We got desperate. We threw aside the formality of explaining the deep significance of each action and just assaulted Ole with everything in the house. We prodded him with furnace tools and thumped him with cordwood and rolling-pins and barrel-staves and shovels. We walked over him, a dozen at a time. And all the time we were getting it worse than he was. He didn't exactly fight, but whenever his elbows twitched some fellow's face would happen to be in the way, and he couldn't move his knee without getting it tangled in some one's ribs. You could hear the thunders of the assault and the shrieks of the wounded for a block.

At the end of an hour we were positively all in. There weren't three of us unwounded. The house was a wreck. Wilbur had a broken nose. "Chick" Struthers' kneecap hurt. "Lima" Bean's ribs were telescoped, and there wasn't a good shin in the house. We quit in disgust and sat around looking at Ole. He was sitting around, too. He happened to be sitting on Bangs, who was yelling for help. But we didn't feel like starting any relief expedition.

Ole was some rumpled, and his clothes looked as if they had been fed into a separator. But he was intact, as far as we could see. He was still tied and blindfolded, and I hope to be buried alive in a branch-line town if he wasn't getting bored.

"Vat fur yu qvit?" he asked. "It ent fun setting around har."

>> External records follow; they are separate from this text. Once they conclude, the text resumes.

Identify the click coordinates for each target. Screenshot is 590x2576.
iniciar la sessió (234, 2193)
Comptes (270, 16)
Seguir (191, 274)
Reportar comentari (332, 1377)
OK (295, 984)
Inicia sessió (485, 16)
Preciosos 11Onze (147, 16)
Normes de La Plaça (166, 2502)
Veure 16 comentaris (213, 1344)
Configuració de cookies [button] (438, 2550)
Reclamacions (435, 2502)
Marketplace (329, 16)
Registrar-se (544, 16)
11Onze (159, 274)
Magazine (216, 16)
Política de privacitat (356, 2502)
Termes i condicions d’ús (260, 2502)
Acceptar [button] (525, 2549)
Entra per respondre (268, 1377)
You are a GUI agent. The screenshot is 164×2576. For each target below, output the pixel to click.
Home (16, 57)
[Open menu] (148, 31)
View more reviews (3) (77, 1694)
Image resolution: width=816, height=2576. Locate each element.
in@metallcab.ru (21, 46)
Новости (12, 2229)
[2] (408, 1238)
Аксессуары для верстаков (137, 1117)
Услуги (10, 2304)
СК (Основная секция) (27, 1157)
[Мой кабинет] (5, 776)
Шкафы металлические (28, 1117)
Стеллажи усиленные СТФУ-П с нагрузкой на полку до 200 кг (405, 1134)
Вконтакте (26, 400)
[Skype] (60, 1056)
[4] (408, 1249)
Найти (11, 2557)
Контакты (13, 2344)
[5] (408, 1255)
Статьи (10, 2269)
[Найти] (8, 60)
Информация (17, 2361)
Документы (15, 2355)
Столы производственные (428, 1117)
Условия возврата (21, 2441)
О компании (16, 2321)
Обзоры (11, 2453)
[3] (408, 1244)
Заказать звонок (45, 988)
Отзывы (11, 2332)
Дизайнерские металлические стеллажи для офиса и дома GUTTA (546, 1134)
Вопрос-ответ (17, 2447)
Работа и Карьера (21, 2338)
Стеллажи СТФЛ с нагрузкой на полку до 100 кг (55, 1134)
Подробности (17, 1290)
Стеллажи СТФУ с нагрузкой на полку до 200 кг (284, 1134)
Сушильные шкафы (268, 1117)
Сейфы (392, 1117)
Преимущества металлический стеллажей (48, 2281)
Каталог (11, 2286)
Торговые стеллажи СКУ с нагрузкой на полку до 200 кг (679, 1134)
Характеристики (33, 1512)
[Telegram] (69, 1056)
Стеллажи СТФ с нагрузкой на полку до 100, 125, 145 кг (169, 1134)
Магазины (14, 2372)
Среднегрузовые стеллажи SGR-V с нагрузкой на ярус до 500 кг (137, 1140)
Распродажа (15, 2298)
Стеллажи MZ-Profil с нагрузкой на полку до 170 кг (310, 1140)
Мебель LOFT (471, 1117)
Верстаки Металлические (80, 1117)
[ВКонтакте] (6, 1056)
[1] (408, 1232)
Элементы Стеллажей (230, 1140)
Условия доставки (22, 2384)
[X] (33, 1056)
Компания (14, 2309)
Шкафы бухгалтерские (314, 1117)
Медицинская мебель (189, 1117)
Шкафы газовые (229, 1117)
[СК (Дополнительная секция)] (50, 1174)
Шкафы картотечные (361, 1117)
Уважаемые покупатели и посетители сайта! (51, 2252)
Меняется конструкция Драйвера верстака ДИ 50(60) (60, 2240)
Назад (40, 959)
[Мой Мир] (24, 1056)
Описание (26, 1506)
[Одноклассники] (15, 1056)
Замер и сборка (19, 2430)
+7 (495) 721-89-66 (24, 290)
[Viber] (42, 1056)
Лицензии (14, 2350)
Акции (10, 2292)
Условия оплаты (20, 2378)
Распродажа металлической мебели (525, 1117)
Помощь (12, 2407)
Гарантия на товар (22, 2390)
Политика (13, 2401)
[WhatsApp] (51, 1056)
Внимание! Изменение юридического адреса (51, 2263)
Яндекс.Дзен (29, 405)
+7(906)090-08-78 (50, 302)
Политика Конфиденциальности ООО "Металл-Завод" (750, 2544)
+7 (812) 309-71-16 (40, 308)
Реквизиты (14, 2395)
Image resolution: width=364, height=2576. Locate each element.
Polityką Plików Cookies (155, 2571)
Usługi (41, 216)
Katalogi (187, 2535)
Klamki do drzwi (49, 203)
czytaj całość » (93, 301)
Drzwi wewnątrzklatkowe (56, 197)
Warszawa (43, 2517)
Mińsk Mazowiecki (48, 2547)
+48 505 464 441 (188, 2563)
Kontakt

Then Petey Simmons, who had been taking a minor part in the assault in order to give his wheels full play, rose and beckoned the crowd outside. We left Ole and clustered around him.

"Now, this won't do at all," he said. "Are we going to let Eta Bita Pie be made the laughing-stock of the college? If we can't initiate that human quartz mill by force let's do it by strategy. I've got a plan. You just let me have Ole and one man for an hour and I'll make him so glad to get back to the house that he'll eat out of our hands."

We were dead ready to turn the job over to Petey, though we hated to see him put his head in the lion's mouth, so to speak. I hated it worse than any of the others because he picked me for his assistant. We went in and found Ole dozing in the corner. Petey prodded him. "Get up!" he said.

Ole got up cheerfully. Petey took the dog chain off of his legs. Then he threw his sub-cellar voice into gear.

"Skjarsen," he rumbled, "you have passed right well the first test of our noble order. You have faced the hideous dangers which were in reality but shams to prove your faith, and you have borne your sufferings patiently, thus proving your meekness."

I let a couple of grins escape into my sweater-sleeve. Oh, yes, Ole had been meek all right.